| DOCUMENT |
-=-=-

Ordered by hit rate, highest first.

1. Sitemap pulls all routes; noindex is template-decided

Your build generates a sitemap from “every URL that exists.” Your layout applies noindex from frontmatter (draft: true) or category logic. The sitemap generator never sees that decision, so it lists everything.

This is especially common on Astro sites. Per the official @astrojs/sitemap docs, the integration “can’t analyze a given page’s source code,” so it has no way to read noindex or draft from frontmatter. Unless you exclude those URLs yourself in filter() or serialize(), they land in the sitemap regardless of what the page renders.

How to spot it:

# Compare sitemap URLs against pages that actually render noindex
xmllint --xpath '//*[local-name()="loc"]' sitemap.xml | grep -oP 'https://[^<]+' > /tmp/sitemap_urls.txt
while read url; do
  if curl -s "$url" | grep -q 'name="robots" content="[^"]*noindex'; then
    echo "CONFLICT: $url"
  fi
done < /tmp/sitemap_urls.txt

Any output is a sitemap/noindex conflict.

2. Pagination pages have noindex but are in the sitemap

You set noindex on ?page=2 and beyond to avoid duplicate-content issues. The sitemap generator pulls everything, paginated URLs included.

How to spot it: grep your sitemap for ?page=, /page/N/, and similar. If they’re present and the pages render noindex, that’s the conflict.

3. Author / tag / archive pages auto-listed

You set noindex on /author/foo/ (thin profile pages). The sitemap auto-discovers all routes and includes the author URLs.

How to spot it: look in the sitemap for /author/, /tag/, /category/ URLs and cross-reference against what’s noindex’d.

4. Draft pages accidentally in the sitemap

Draft pages (draft: true) emit noindex. The sitemap generator iterates *.mdx files without filtering by draft status.

-=-=-

| DATASET SECTION |
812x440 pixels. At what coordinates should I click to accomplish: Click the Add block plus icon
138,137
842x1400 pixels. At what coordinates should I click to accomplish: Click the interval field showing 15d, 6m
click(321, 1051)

-=-=-

Reproduce word for word the part of the text on sitemap and noindex conflicts that starts at "Any output is" and ends at "against what’s noindex’d.".

| TASK OUTPUT |
Any output is a sitemap/noindex conflict.

2. Pagination pages have noindex but are in the sitemap

You set noindex on ?page=2 and beyond to avoid duplicate-content issues. The sitemap generator pulls everything, paginated URLs included.

How to spot it: grep your sitemap for ?page=, /page/N/, and similar. If they’re present and the pages render noindex, that’s the conflict.

3. Author / tag / archive pages auto-listed

You set noindex on /author/foo/ (thin profile pages). The sitemap auto-discovers all routes and includes the author URLs.

How to spot it: look in the sitemap for /author/, /tag/, /category/ URLs and cross-reference against what’s noindex’d.